Se levantó y fue hacia la puerta. Antes de que la abriera, Méndez dijo:
– Mejor que desaparezcas y no vuelvas hasta dentro de una semana. Ni una palabra de esto.
– Pues claro. ¿Qué quiere? ¿Que asuste a la clientela?
– Naturalmente que no. Ah, otra cosa.
– ¿Qué?
– Avísame cuando apruebes la selectividad.
– Descuide. Usted será el primero en saberlo.
Salió.
Méndez se encogió de hombros, aunque estaba decepcionado. Es verdad eso de que hoy día, sin pruebas, no se va a ninguna parte, y él no las tenía. Pero al menos sabía adonde ir. Y estaba decidido a no perder el tiempo.
Amores volvía a tener arcadas. Estaba más al borde de un ataque de nervios que una mujer de Almodóvar. Casi se echó en los brazos de Méndez.
– Por favor, sáqueme de aquí.
– Tienes dos opciones, Amores.
– Sí, ya sé. Una es tirarme por la ventana. Otra, contárselo todo a mi mujer y regalarle una escopeta cargada.
– No. Una opción es volver a tu periódico, decir que has descubierto el crimen y tener una gran exclusiva.
– Ni hablar. Quién sabe si el director era cliente de esta casa. O el administrador. Créame, Méndez: la vida de los administradores es insondable siempre.
– Pues queda la otra opción: lárgate y no hables con nadie de esto. Yo llamaré a Jefatura y ya me las arreglaré. Pero inmediatamente después de llamar voy a hacer una visita.
– ¿A quién?
– A la misma persona que iba a ver cuando te he encontrado a ti.
– Hecho. Me quedo con la segunda opción.

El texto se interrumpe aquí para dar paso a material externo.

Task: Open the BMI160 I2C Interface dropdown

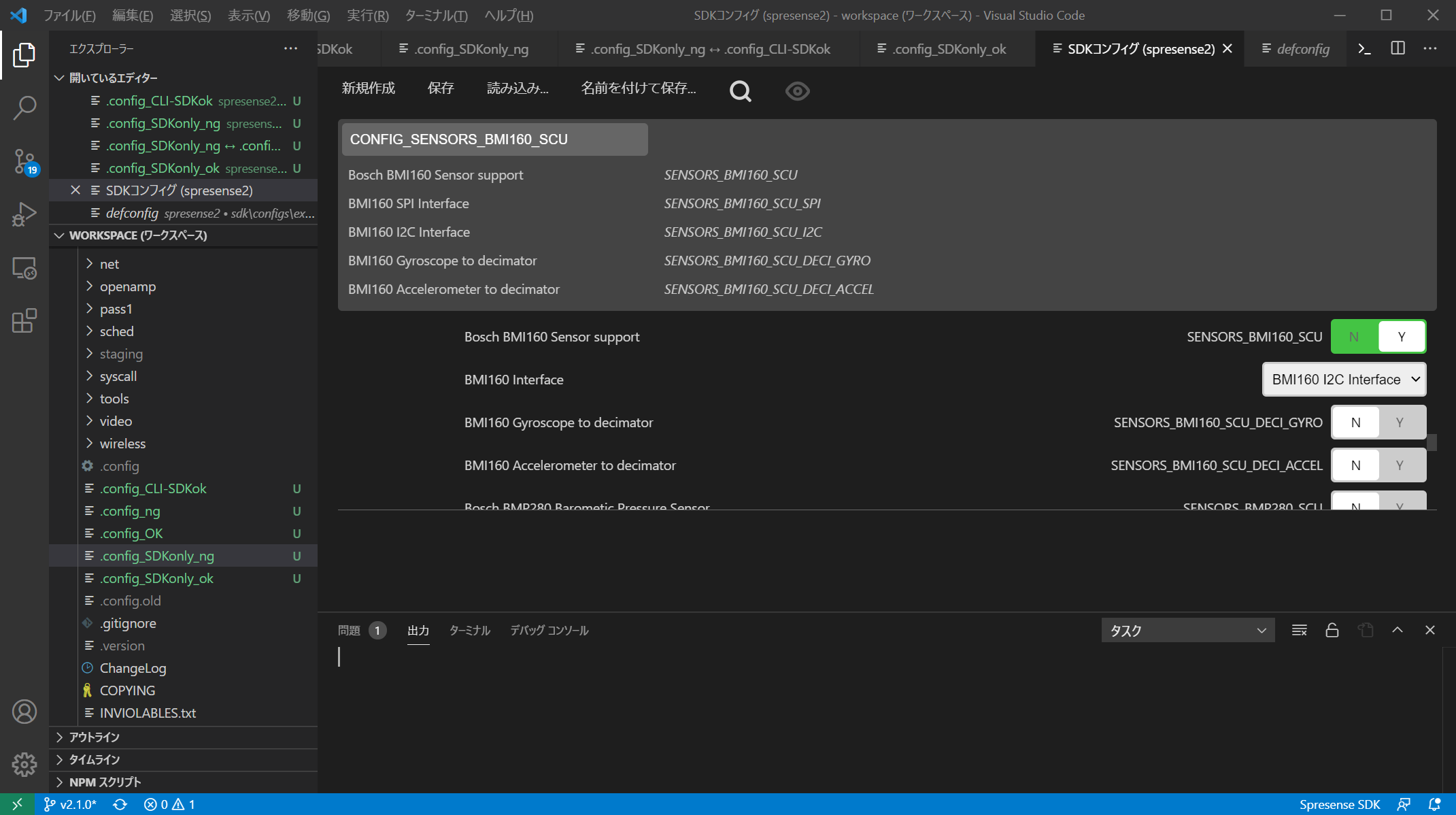Action: pyautogui.click(x=1344, y=380)
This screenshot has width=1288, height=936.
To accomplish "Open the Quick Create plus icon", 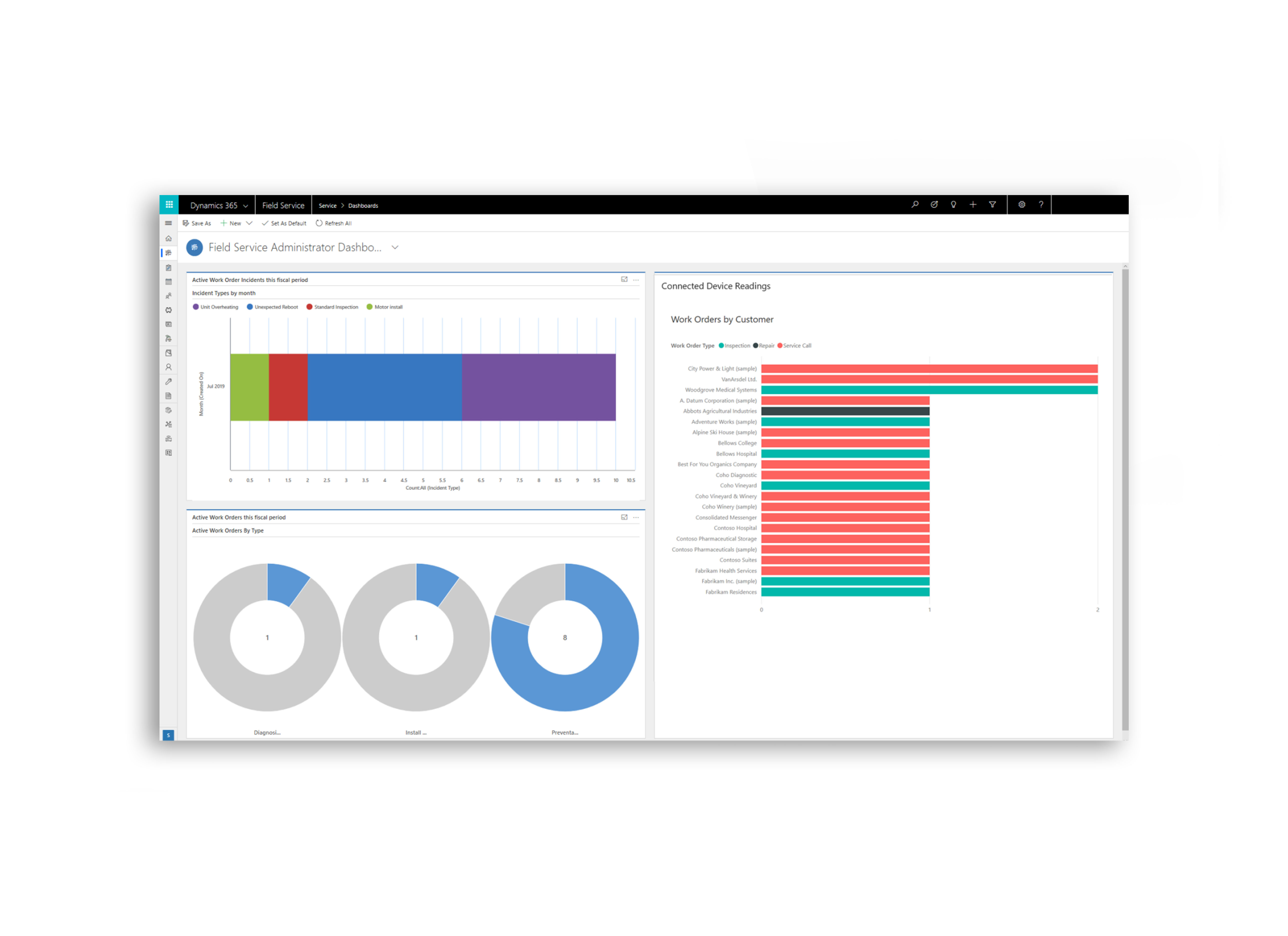I will click(973, 205).
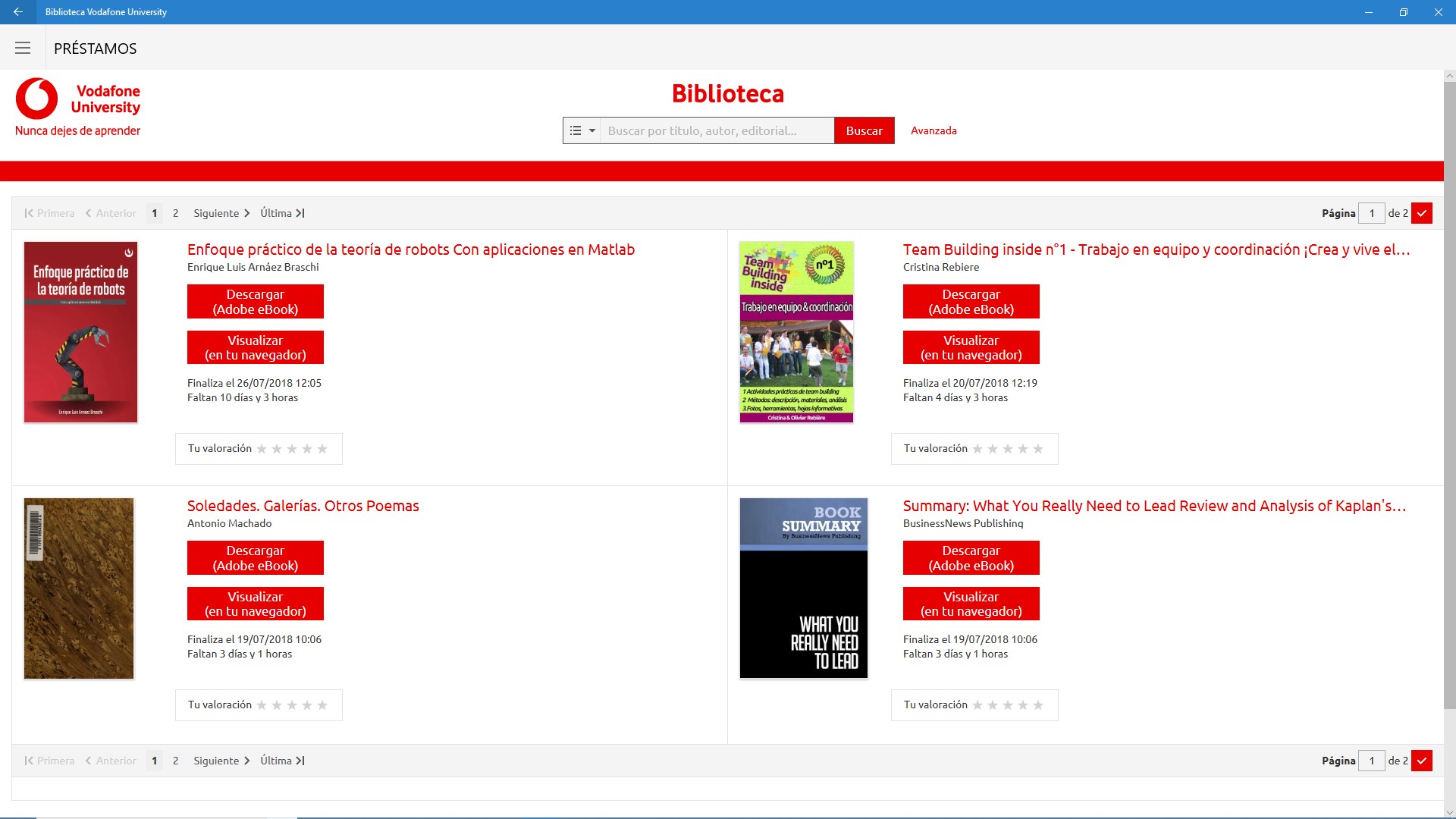Confirm page number with top red checkmark
The height and width of the screenshot is (819, 1456).
1422,213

Y espero no descubrir un cadáver nunca más.
– Pues empieza por no tener líos con mujeres y por engancharte la cosita entre las dos puertas del armario.
– Santa palabra, Méndez.
Y se fue arrastrando los pies.
Méndez le miró con aprensión, arrepintiéndose de haberle dado aquel consejo.
Porque el otro era capaz de hacerlo. Pobre armario.